→ Selected excerpt:

╔══

Information & Advice
To celebrate Mother's Day, three women open their hearts about how their mums have inspired them....
Health & Beauty Magazine Online Editor
Published March 2009
Karina Ochu, 39, on her mother, Florence, 70
‘My mum is simply my hero. She came to London from Nigeria in 1964, full of hope. But by 1971, after my dad went back to Nigeria, she found herself a single mum to me, then just two, and my two sisters aged seven and 12.
Money got so tight that she rented a bedsit where three of us slept in the same double bed. But no matter how hard things were, Mum never complained or got down. And this woman knew how to work!
She worked for London Transport during the day and in the evenings sold African clothes that she bought wholesale door to door. All her extra work meant I never missed out on toys or clothes and was able to go on school trips with my friends. Even now, she’s always there for me. I just hope I can be half as a good a mum to my daughter as my mum’s been to me.’
Ebony Vincent, 28, on her mother, Carole, 53
‘If there were one word I would use to describe my mum, it would be selfless. She has dedicated her life to helping others.
When I was six, Mum began fostering. I saw hundreds of kids come in and out of the house. They all had different stories, but what they had in common was the need for love. And that’s what my mum gave them. Some stayed for just one night, others for years. That’s how my little brother, Ashley and big sister, June came into the house before Mum decided to adopt them.

╚══

→ Supplied entries:

╔══

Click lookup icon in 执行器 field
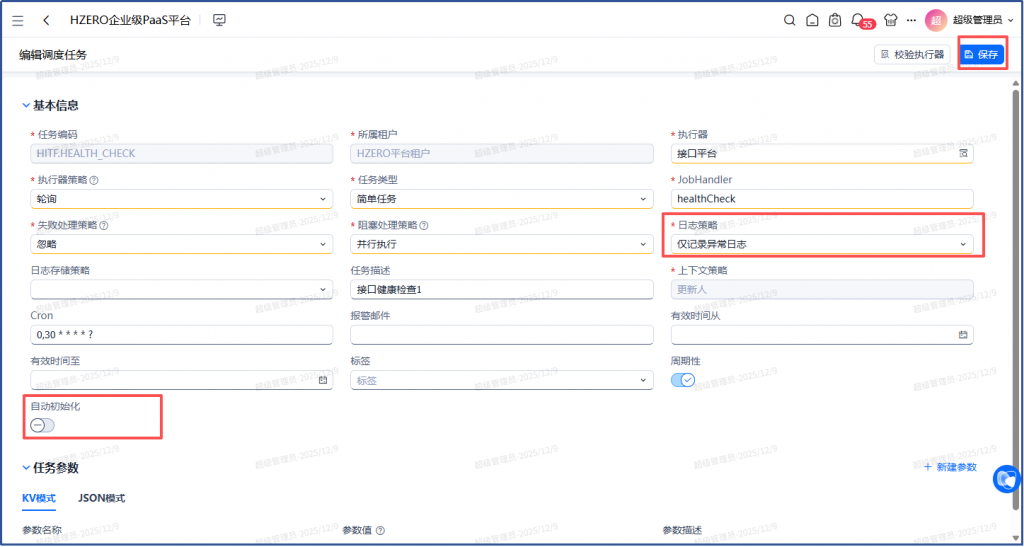Screen dimensions: 1024x547 (963, 154)
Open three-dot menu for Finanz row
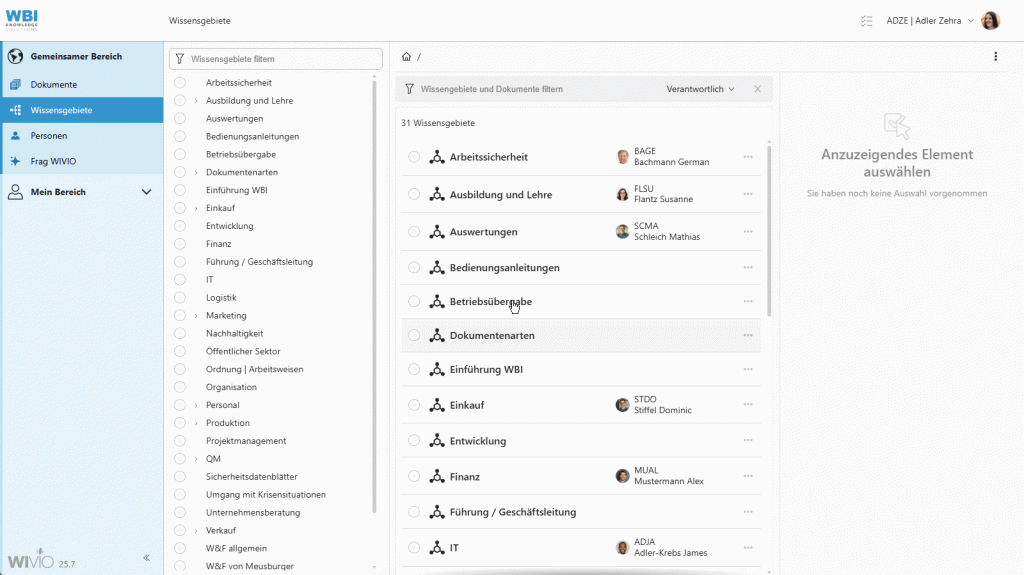The width and height of the screenshot is (1024, 575). coord(747,476)
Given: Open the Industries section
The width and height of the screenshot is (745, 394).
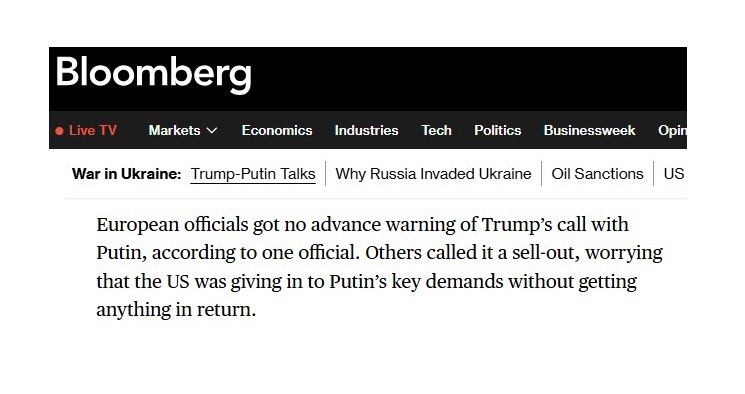Looking at the screenshot, I should [366, 130].
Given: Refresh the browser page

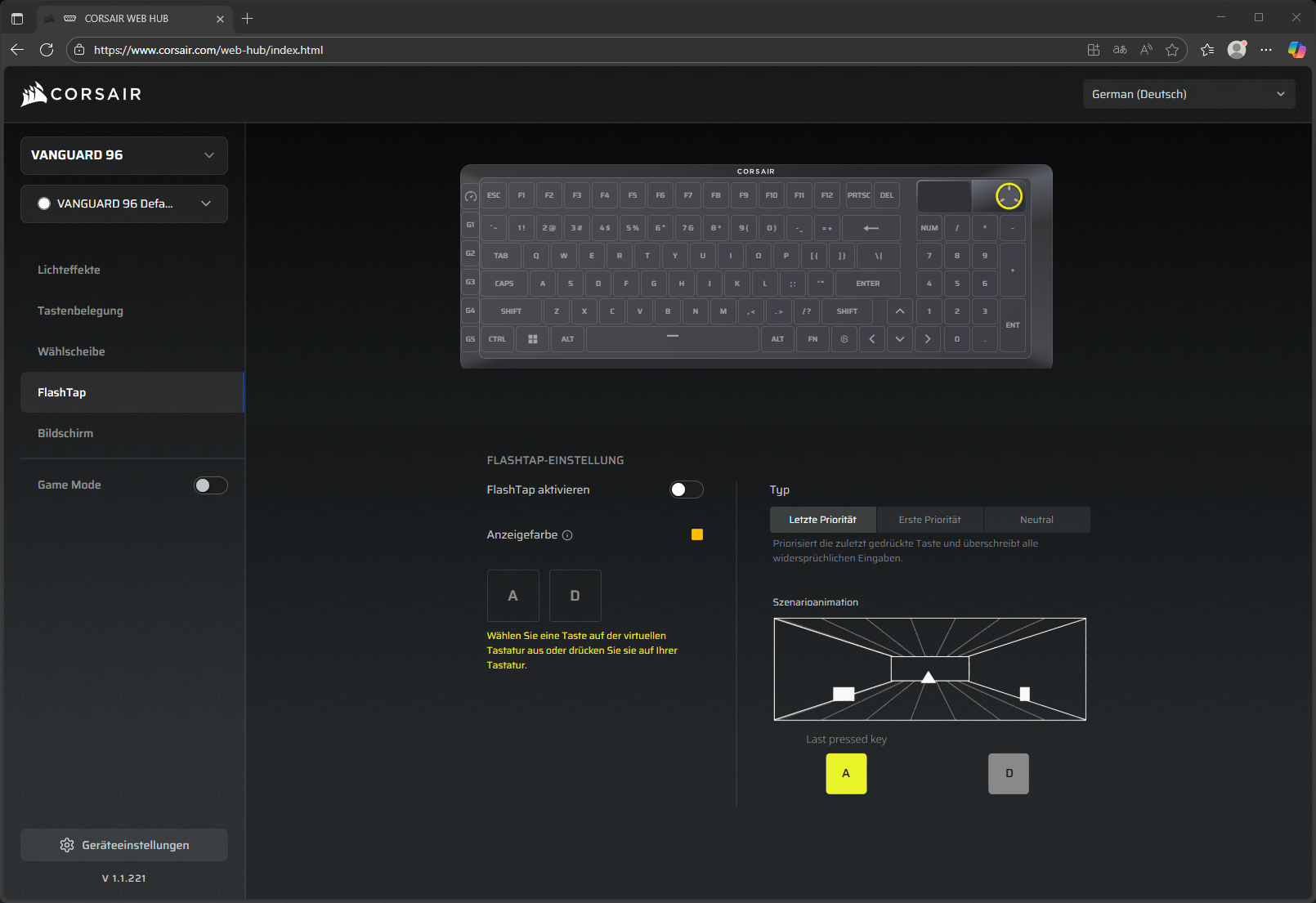Looking at the screenshot, I should 47,50.
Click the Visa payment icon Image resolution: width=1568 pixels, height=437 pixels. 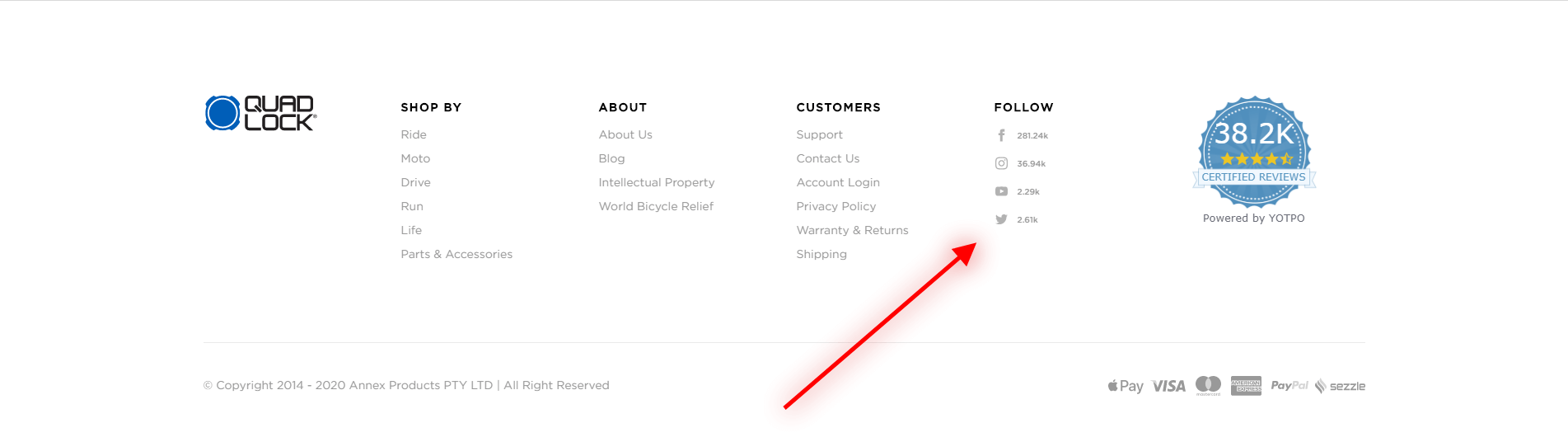coord(1168,386)
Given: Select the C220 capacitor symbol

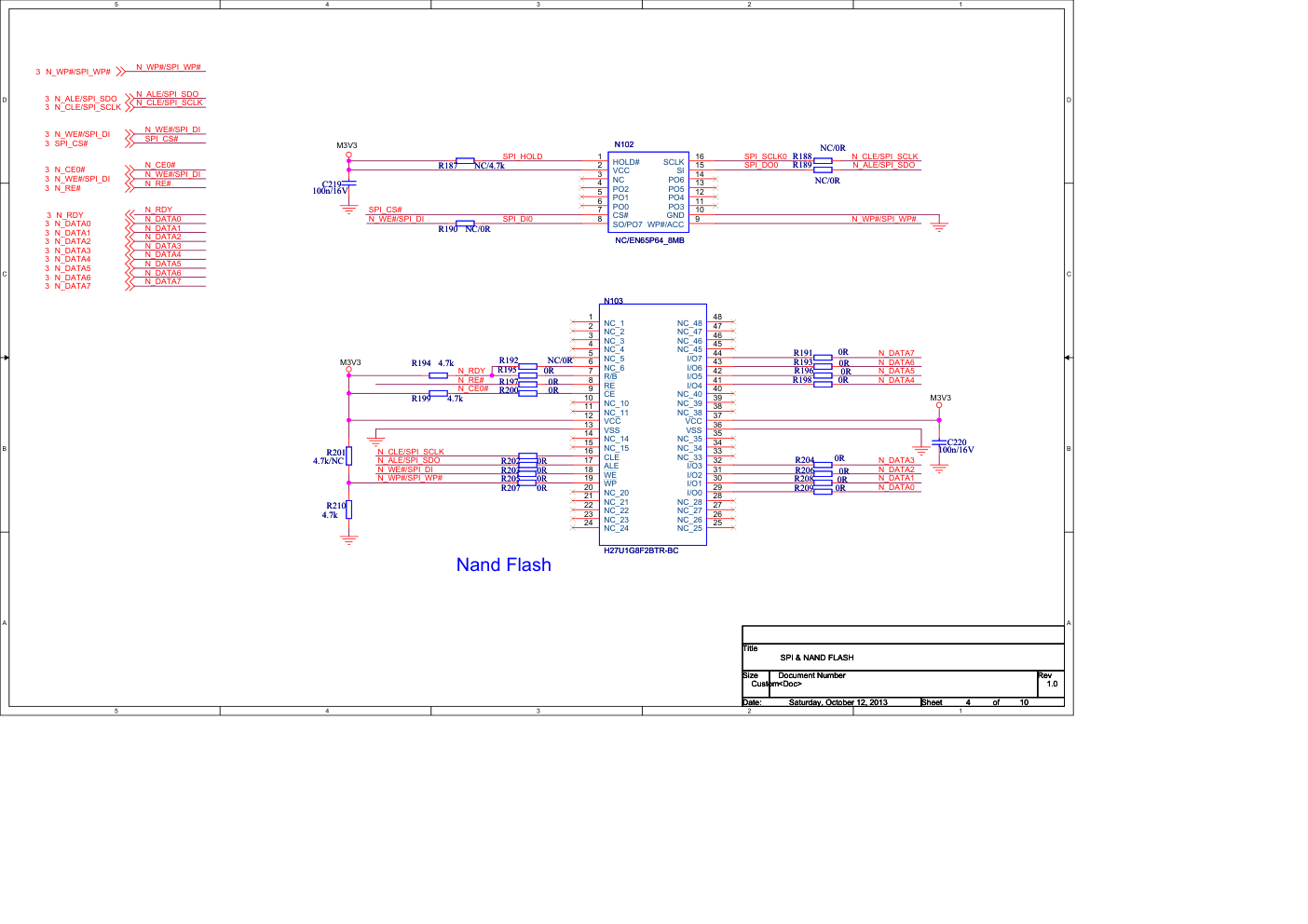Looking at the screenshot, I should (x=939, y=443).
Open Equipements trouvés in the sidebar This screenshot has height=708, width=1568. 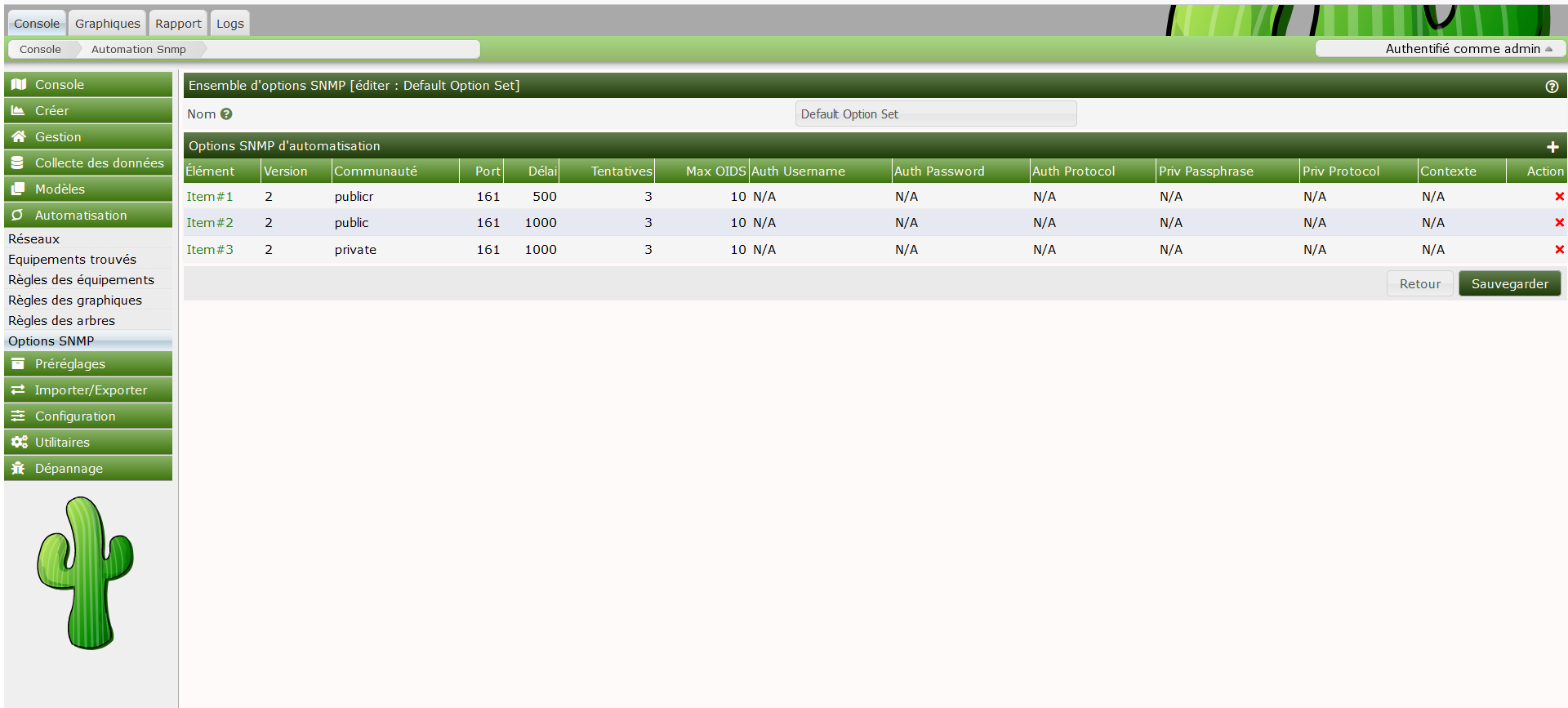point(73,260)
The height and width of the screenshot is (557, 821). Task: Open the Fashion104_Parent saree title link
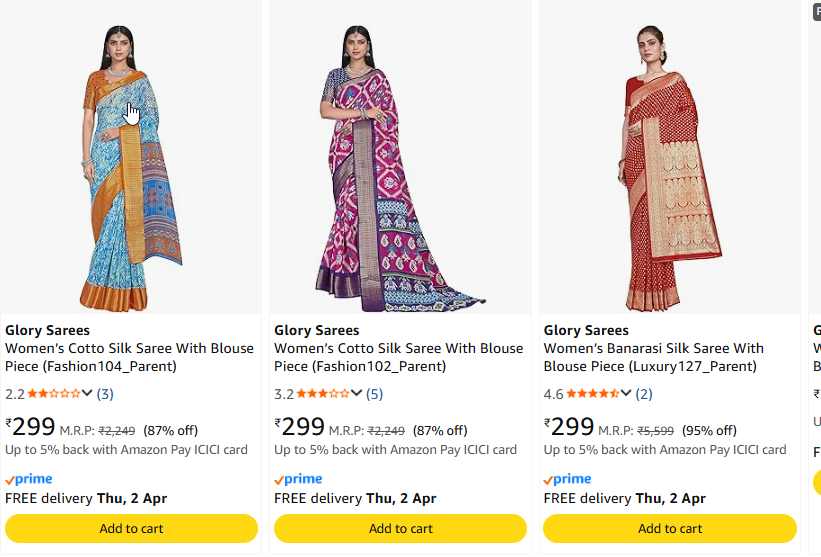[x=130, y=357]
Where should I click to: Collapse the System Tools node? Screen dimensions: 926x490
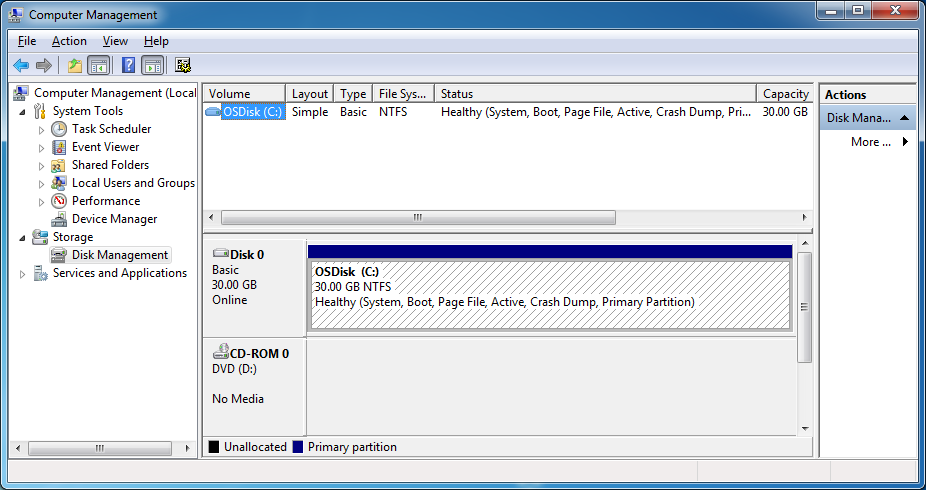coord(23,111)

╚══

→ Exercise instructions:
a - In the Mother's Day tributes, how did Florence earn money to support her daughters?
b - Continue the Mother's Day tributes from the point where they stop.

→ Answers below:
a - She worked for London Transport during the day and sold African clothes door to door in the evenings.

b -
Mum also works for charities voluntarily. Every day she helps other people with their problems.
My mum is a great friend and a fantastic grandmother to my two kids. Sometimes we fall out, but I know if I ever need her, she’ll be there at a drop of a hat.’
Lesley Smith, 28, about her mum Ann, 61
‘As soon as Mum was diagnosed with breast cancer in 2006, her outlook was enormously positive. She decided that she wouldn’t die, get ill or lose her hair. Even when Mum had her right breast removed and her hair shaved off, she still remained optimistic. She joked that maybe her hair would start growing back without the grey. But that’s Mum all over, always looking on the bright side.
We argued a lot when I was younger, but now Mum’s my best friend. I’m registered partially sighted, and she always helps out with cleaning and shopping. If I need to get a train to the station at the crack of dawn, she’ll take me.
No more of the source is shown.